§ **Material for the task**:
# # # # # # #

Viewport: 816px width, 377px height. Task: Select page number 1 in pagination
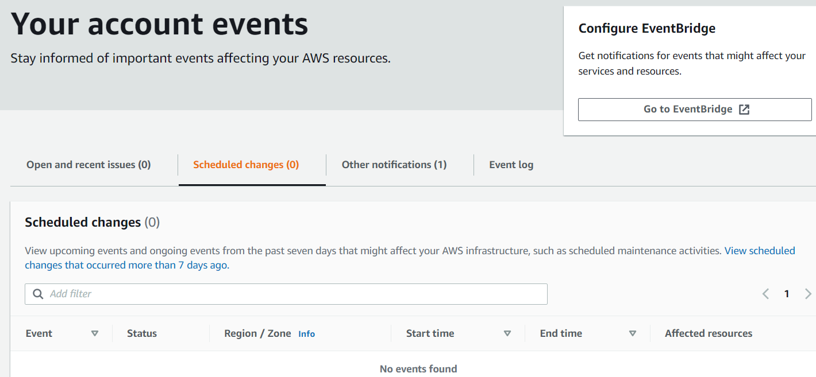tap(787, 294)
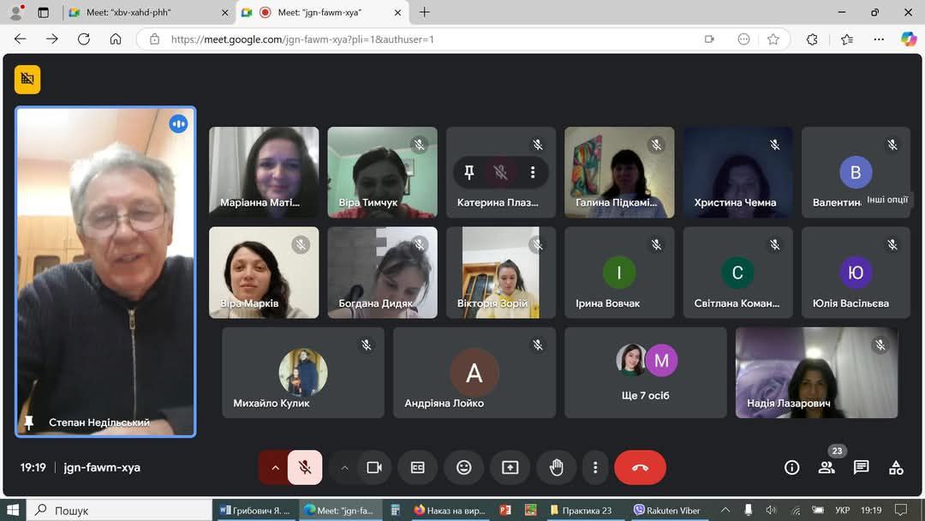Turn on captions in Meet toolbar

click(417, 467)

# # # # # # #

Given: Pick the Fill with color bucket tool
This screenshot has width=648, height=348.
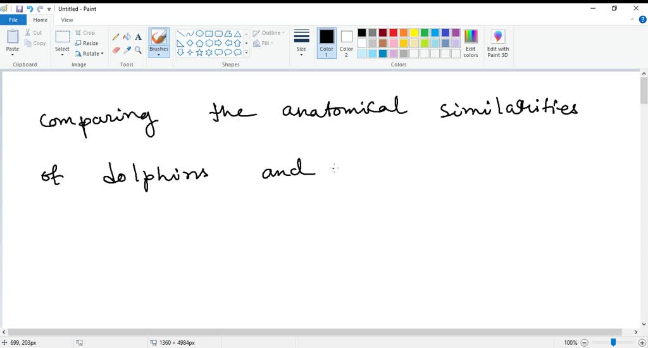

# # # # # # #

§ **Brief**:
Scan the lines above for "Given: Pick the Fill with color bucket tool" and for "This screenshot has width=648, height=348.". Repeat exactly the line holding each of them and every line in between.

§ **Solved exercise**:
Given: Pick the Fill with color bucket tool
This screenshot has width=648, height=348.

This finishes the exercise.